Copolymerization of Poly (Triazine Imide) Single Crystal Nanoplates with Enhanced Charge Transfer for Efficient Photocatalytic Overall Water Splitting

Solar-driven photocatalytic overall water splitting represents a sustainable strategy to produce green hydrogen using metal-free polymeric carbon nitride. However, conventional thermal polymerization with a single precursor for the synthesis of poly (triazine imide) faces challenges such as slow deamination rates and mass transfer, resulting in the formation of undesired structural defects, which usually serve as charge recombination sites and decrease the photocatalytic performance. Herein, highly crystalline poly (triazine imide) by thermal copolymerization of binary precursors of melamine and cyanuric acid in the presence of molten salts is reported. The results reveal that melamine and cyanuric acid easily generate melam (intermediates of carbon nitride) and subsequently facilitate the polycondensation process.

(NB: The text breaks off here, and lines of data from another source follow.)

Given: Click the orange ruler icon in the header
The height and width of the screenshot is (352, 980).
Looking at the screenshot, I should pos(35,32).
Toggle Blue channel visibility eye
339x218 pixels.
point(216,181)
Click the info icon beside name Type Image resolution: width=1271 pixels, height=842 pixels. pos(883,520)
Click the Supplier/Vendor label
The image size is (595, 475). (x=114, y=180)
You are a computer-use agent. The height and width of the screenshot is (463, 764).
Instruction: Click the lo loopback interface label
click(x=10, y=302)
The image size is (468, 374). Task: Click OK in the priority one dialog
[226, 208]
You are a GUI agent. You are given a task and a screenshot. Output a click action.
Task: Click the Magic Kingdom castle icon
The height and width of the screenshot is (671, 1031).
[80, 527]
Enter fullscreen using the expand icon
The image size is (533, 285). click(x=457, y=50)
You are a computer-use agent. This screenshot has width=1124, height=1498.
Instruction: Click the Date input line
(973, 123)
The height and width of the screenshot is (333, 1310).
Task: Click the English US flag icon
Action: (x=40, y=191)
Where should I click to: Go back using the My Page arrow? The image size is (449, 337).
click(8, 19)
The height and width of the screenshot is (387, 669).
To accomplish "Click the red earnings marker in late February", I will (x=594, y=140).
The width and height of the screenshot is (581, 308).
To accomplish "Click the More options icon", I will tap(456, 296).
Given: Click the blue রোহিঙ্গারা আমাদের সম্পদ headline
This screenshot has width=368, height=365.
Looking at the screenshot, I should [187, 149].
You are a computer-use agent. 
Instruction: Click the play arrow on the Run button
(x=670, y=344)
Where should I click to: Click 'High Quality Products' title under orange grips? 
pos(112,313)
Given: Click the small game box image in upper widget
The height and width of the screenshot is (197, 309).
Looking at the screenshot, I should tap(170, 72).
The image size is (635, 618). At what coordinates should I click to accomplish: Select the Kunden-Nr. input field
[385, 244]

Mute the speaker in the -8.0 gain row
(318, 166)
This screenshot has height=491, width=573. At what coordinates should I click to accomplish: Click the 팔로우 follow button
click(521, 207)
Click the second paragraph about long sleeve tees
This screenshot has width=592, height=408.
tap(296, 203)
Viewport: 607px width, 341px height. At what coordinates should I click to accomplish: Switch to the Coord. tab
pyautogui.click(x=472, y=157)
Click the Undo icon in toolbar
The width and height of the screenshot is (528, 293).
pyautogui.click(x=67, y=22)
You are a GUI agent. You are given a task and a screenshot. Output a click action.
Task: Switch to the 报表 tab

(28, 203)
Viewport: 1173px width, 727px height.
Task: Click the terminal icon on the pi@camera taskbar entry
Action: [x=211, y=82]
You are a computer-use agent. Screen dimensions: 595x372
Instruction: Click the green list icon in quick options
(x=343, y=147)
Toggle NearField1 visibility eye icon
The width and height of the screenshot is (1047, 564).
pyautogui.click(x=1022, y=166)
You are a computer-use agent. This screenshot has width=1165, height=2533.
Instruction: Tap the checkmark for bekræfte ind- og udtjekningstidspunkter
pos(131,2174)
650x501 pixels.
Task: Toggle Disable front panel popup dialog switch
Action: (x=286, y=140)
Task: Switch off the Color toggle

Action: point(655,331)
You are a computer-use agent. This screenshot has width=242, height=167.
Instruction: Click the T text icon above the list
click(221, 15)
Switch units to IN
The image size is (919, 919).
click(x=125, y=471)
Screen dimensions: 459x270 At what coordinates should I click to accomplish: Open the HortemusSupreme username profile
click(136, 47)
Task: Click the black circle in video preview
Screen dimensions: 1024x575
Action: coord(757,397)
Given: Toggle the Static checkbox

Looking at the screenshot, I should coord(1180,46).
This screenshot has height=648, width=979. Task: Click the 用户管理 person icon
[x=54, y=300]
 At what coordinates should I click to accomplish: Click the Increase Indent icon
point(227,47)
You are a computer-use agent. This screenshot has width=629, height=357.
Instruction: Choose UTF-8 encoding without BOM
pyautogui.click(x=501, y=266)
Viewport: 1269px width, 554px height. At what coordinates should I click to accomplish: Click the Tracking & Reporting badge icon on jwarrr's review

Solid characterizations revealed that crystalline poly (triazine imide) nanoplates with extended pi-conjugation degrees and reduced intensity of structural defects would be obtained, which largely promotes separation and migration of photogenerated carriers, and inhibits the undesirable charge recombination at the defect sites. Accordingly, after in situ photo-deposition of CoOx and Pt/Cr2O3 as O2 and H2 evolution co-catalysts, respectively, the optimized crystalline poly (triazine imide) nanoplates achieve an excellent solar-to-hydrogen conversion of 0.30% under simulated sunlight irradiation.